From a management perspective having a workforce competent to work with people from these minorities starts with sound recruitment practice. Skills for Care has a range of guidance on finding and keeping workers, and this document adds some specific tips for looking for staff in this particularly sensitive area. It covers advertising, particularly some of the pitfalls to be avoided in drawing up adverts and job descriptions. Mentioning a particular ethnic group or age category, for example, could be in itself discriminatory. Including the fact that candidates from under-represented groups are welcome so that your workforce matches the profile of your community — the process known as positive action — is, however, permitted, indeed to be encouraged. For the organisation to have a clear equality and diversity policy and to make this available to job applicants is, of course, important. Employment law, Skills for Care points out, is complex, so if in doubt seek advice.

The document goes on to consider in similar detail induction, support for cultural and background awareness, and continuing staff development. Sections are supported by case studies of good practice and scenarios which challenge the reader to consider how they would react to real life situations. Managers should not neglect their own development; these are fields in which both the available knowledge is growing and public and political attitudes are still evolving, so change is sure to happen. Good leaders keep ahead of the curve.

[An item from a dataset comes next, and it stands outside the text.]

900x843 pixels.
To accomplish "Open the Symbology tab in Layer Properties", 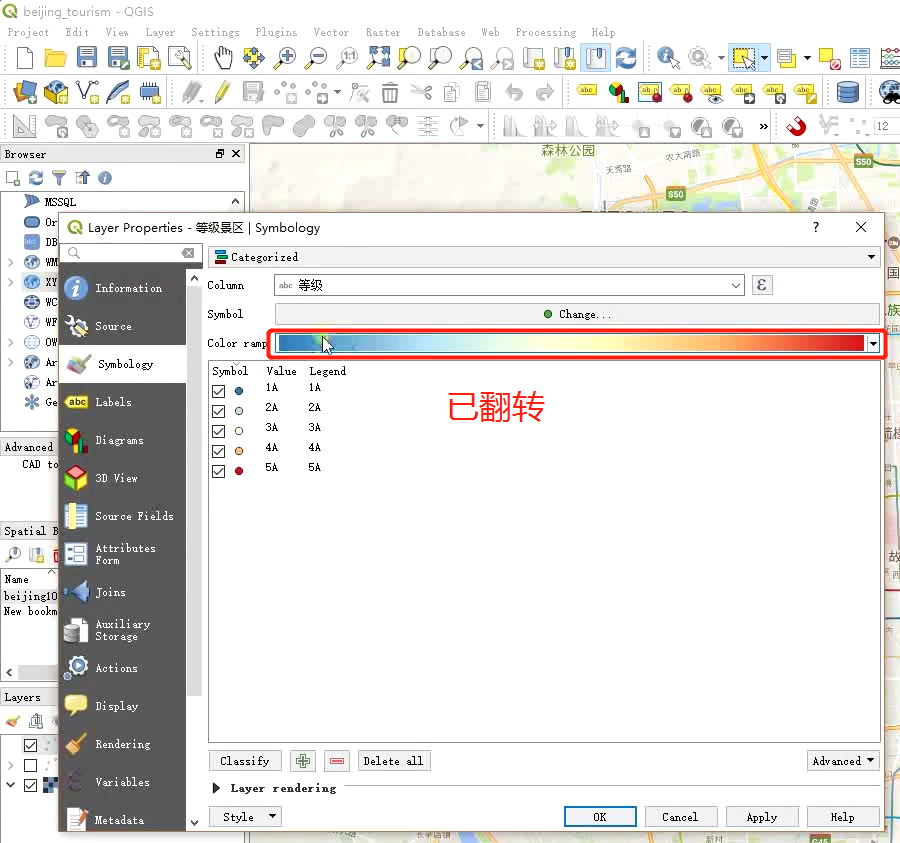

Reassuringly, the Alzheimer’s Society and the Skills for Care publications end with strikingly similar summaries. The key lessons for those working with people who both have dementia and are at risk of discrimination for other reasons are pretty obvious in retrospect, but they bear restating. Study your residents’ background, culture, beliefs and preferences. Recruit staff with sound values and cultural awareness. Provide ongoing training, development and support for front-line workers, supervisors and managers. Show commitment from the top of the organisation. You are not alone, so don’t be afraid to look out for the wealth of available resources, and if you feel unsure seek help.